Tire tariffs provoke China threat to U.S. auto parts, chicken
-- President Obama insisted Monday that imposing stiff tariffs on imported Chinese passenger-car tires was not meant to be "provocative" even as China complained to the World Trade Organization about the move.
China's complaint — and demand for technical talks with the U.S. — followed by one day its announcement of an investigation into whether U.S. companies were "dumping" chicken and auto parts, selling them below the cost of production
The tit-for-tat moves left some analysts worrying about prospects for an escalating trade skirmish against a backdrop of global economic fragility. "In the short run, this could fairly easily spiral out of control. ... Both countries are somewhat backed into a corner," said Eswar Prasad, former head of the International Monetary Fund's China unit.
Obama imposed a 35% tariff on imported Chinese tires after an International Trade Commission ruling in June that a surge of inexpensive Chinese-made tires had wounded U.S. makers. The tariffs are permitted under a provision China reluctantly accepted when it joined the WTO in 2001.
More than 5,000 workers in U.S. tire plants have lost their jobs since 2004 amid a flood of imported tires, according to the United Steelworkers union, which lodged the original ITC complaint. About 31,000 production jobs remain. Last year, China shipped to the U.S. auto tires and treads worth $2 billion, more than triple 2004's $593 million.

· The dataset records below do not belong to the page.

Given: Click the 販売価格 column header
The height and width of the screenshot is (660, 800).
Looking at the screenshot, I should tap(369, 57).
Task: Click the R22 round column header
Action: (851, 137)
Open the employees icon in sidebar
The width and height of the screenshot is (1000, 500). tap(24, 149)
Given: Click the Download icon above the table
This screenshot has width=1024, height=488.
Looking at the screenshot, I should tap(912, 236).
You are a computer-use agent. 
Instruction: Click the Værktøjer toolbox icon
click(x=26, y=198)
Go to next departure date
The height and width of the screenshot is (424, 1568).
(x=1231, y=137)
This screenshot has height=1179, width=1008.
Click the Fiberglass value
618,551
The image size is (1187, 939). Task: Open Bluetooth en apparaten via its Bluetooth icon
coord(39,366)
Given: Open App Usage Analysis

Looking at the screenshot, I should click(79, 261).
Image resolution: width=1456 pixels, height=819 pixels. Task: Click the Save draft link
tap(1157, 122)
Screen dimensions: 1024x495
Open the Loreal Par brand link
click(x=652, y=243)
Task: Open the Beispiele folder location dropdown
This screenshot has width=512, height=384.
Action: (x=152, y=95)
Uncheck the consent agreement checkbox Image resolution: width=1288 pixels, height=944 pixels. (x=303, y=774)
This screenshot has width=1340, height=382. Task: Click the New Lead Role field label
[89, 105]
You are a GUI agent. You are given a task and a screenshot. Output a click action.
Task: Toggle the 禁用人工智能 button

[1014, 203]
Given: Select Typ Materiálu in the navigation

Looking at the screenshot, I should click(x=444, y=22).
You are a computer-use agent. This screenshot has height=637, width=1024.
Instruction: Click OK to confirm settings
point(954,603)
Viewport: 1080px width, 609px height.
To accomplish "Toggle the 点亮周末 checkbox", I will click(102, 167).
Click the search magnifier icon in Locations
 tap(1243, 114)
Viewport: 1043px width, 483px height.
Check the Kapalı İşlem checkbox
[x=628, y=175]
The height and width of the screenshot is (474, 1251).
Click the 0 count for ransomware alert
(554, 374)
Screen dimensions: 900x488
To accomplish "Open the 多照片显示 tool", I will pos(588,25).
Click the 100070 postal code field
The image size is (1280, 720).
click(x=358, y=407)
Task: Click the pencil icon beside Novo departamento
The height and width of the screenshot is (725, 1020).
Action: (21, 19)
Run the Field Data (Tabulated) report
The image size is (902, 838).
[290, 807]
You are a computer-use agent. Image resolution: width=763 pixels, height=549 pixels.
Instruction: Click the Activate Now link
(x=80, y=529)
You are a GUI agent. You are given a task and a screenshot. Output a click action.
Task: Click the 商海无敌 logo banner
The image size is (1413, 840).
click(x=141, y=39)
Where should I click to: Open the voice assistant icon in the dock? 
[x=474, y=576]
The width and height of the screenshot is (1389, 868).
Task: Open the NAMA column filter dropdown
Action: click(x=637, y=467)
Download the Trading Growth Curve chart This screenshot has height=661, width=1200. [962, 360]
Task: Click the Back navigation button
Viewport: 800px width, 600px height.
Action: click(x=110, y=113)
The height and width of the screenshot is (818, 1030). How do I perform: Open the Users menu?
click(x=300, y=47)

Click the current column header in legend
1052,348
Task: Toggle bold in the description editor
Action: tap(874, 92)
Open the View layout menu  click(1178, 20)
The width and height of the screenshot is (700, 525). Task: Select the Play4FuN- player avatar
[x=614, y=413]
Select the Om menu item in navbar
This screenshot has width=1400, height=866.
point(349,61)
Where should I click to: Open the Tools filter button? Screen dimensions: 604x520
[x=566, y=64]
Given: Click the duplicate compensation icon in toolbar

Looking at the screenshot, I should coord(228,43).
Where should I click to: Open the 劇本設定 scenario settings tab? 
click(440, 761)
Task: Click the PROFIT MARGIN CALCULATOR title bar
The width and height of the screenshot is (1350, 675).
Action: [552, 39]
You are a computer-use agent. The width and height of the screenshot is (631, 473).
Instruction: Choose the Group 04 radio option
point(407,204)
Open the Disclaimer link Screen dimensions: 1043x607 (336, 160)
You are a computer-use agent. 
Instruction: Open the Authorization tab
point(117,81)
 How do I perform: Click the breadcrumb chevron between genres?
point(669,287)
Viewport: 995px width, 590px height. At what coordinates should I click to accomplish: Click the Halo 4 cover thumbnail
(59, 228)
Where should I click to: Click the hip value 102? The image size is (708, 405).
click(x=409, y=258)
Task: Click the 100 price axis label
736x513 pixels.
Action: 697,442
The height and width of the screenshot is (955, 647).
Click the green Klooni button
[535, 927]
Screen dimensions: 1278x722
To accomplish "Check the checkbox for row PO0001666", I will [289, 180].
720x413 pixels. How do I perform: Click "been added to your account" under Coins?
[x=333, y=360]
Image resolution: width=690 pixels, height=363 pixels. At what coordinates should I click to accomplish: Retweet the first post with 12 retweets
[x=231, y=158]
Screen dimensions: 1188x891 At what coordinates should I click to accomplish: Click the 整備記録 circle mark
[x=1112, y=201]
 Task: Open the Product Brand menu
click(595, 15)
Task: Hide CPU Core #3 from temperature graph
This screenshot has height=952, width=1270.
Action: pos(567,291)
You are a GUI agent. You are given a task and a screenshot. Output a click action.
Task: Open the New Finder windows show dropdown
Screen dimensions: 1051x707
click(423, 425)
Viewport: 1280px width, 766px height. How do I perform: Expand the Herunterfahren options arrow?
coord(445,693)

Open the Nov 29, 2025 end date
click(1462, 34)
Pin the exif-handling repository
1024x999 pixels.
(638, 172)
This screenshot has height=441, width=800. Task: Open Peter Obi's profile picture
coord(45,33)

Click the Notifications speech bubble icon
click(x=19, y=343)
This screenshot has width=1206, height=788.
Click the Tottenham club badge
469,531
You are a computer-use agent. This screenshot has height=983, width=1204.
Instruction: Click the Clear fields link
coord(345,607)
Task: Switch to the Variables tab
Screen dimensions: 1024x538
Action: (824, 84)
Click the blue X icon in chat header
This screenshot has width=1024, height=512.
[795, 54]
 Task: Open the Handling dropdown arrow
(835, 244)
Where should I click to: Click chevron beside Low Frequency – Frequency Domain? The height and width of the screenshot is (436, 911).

U.S. tiremakers, however, say the tariffs will raise prices and cost jobs elsewhere. Roy Littlefield, executive vice president of the Tire Industry Association, says tiremakers will shift production to other low-cost countries such as Brazil or India rather than return lost jobs to the U.S.
The intensifying trade tensions come little more than a week before world leaders, including Obama and Chinese President Hu Jintao, are scheduled to meet in Pittsburgh for the Group of 20 summit. Previous meetings have featured vows to resist protectionism amid shrinking global trade volumes.
But domestic politics in both the U.S. and China are driving trade policy. Obama needs labor union support in his push for health care legislation in Congress. Chinese leaders, meanwhile, are acutely sensitive to the needs of their job-rich export industries. China's August exports were 23% below year-ago figures.
There's little sign that the competing interests can be reconciled. "I suspect that we will make a concerted effort to coordinate the adjustment process only after things have gotten much worse for everybody," wrote Michael Pettis of Peking University's Guanghua School of Management.